Research

LOGICS Design of Energy-driven Material Architecture

LOGICS = Linearly Optimized, Geometrically Interfaced Chemical Systems

• Linearly Optimized: Developing streamlined and automated methodologies to enhance performance, efficiency and reliability of energy-driven material systems. 

• Geometrically Interfaced: Tailoring material interfaces throughout multi-scale system integration of complex architectural geometries. 

• Chemical Systems: Bridging the physical-chemical interactions across molecular and material scales within engineered systems to achieve specific functionality toward energy-chemical conversion.

Dr. Yu's research program at UofToronto will integrate fundamental electrochemistry, surface science, and functional material-interface design to innovate next-generation technologies for sustainable chemical and energy conversion. Researchers will work on projects that push the boundaries of current knowledge in the following areas:

1. Interphase Optimization of Next-Generation Battery Materials: Developing stable and high-performance solid-electrolyte interphases (SEI) and cathode-electrolyte interphases (CEI) for next-generation batteries.

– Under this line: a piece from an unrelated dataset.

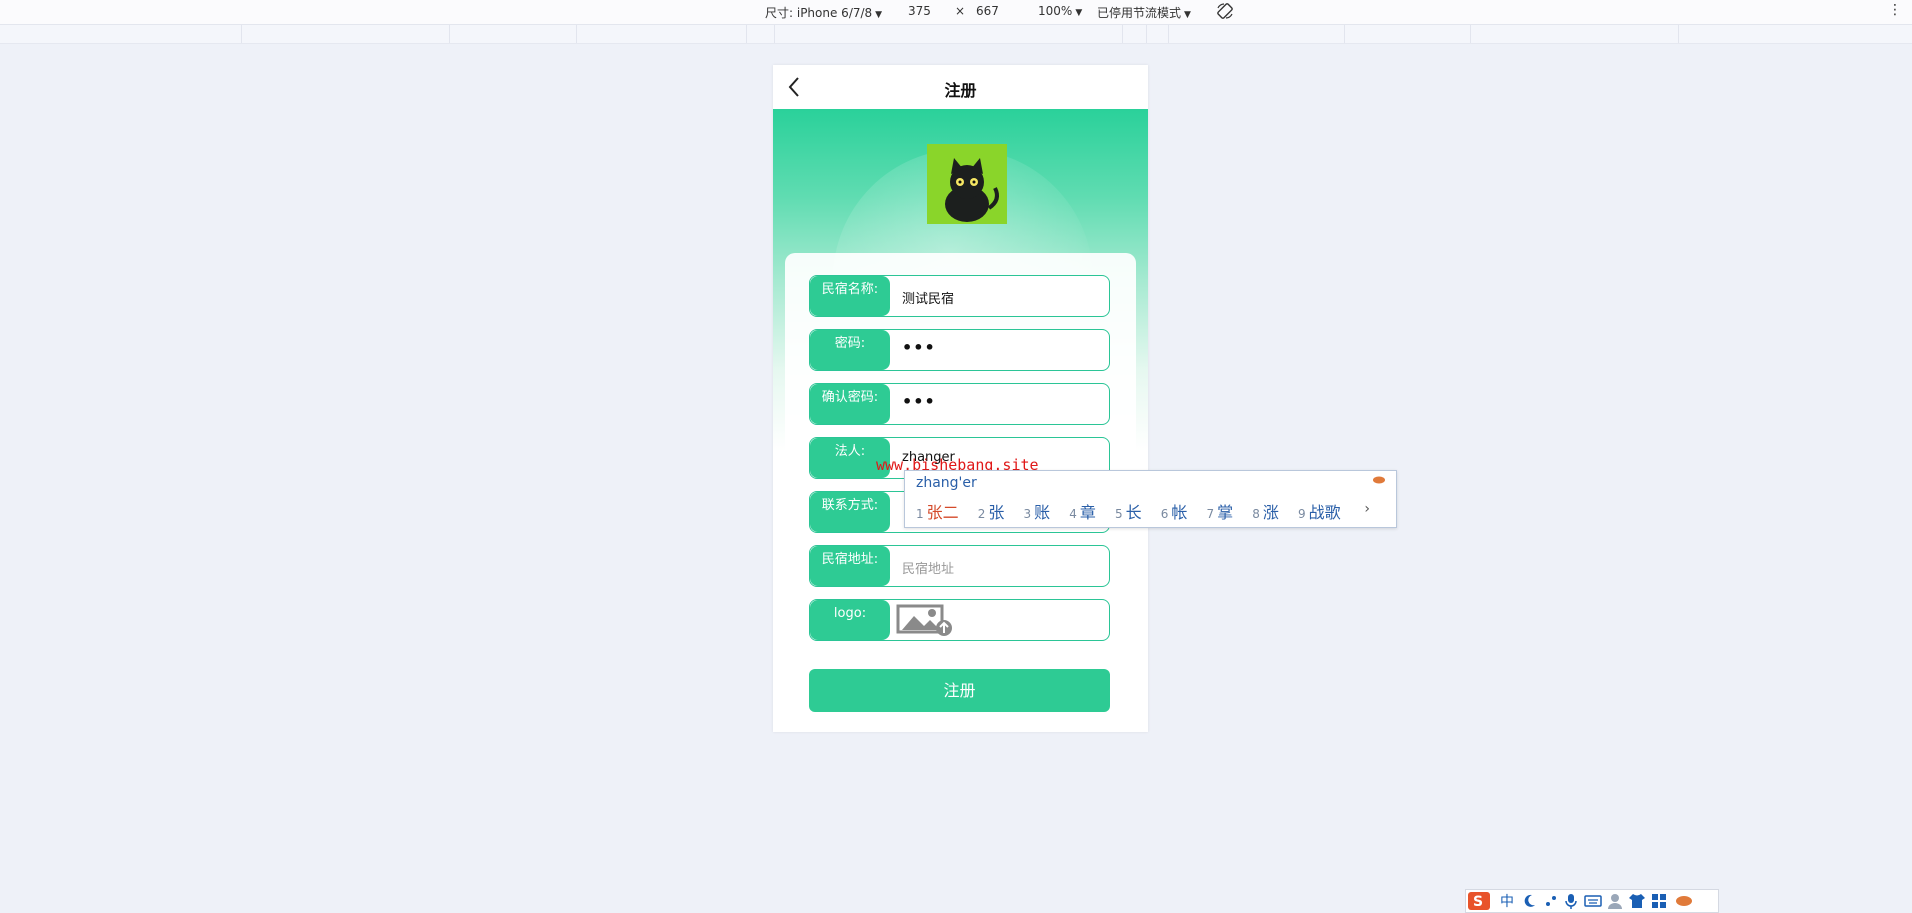 The image size is (1912, 913). Describe the element at coordinates (960, 296) in the screenshot. I see `field-homestay-name: 民宿名称: 测试民宿` at that location.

2. Electrocatalytic Molecular Manufacturing for Circular Economy: Exploring new electrocatalytic processes for sustainable and efficient chemical manufacturing that supports a circular economy.

3. Solar-driven Chemical Reforming for Environmental Sustainability: Utilizing solar energy to drive chemical reforming processes aimed at achieving environmental sustainability through clean energy.

4. High-throughput and Autonomous Experimentation Accelerated by AI: Harnessing AI-driven autonomous experimentation platforms to rapidly discover and optimize new materials, dramatically reducing the time required for innovation.

Past Research Areas

My PhD thesis at Caltech has delivered three key mechanisms for understanding the stability of semiconductor photoelectrodes for solar fuels. First, accelerating catalytic kinetics of fuel-forming reactions can suppress corrosion pathways at semiconductor surface that are competitive but less favored by thermodynamics. Also, their photo-electrochemical behaviors are sensitive to altered surface stoichiometry producing unfavorable surface states. Architectural integrity is equally significant for multi-layered solar-fuel devices where corrosion of specific functional layer can cause individual failure mode. 

To follow, my postdoc works at Stanford is bridging a knowledge gap from interfacial electrolyte reactivity to the formation of solid-electrolyte interphase (SEI) at Li metal anode (LMA). By innovating X-ray photoelectron spectroscopy (XPS), I managed to reveal underlying electron-transfer pathways causing electrolyte breakdown, and its kinetic dependence on thermodynamic driving force. These fundamentals of SEI chemistry further illustrate the dynamic assembly of passivating layer against dissolution.

During my PhD at Caltech, I also extensively collaborated with Prof. Harry B. Gray and Dr. Nathan Dalleska on analytical verification of N2-reduction electrocatalysis. We established a new protocol of isotopic quantification of ammonia with low detection-limit and high sensitivity.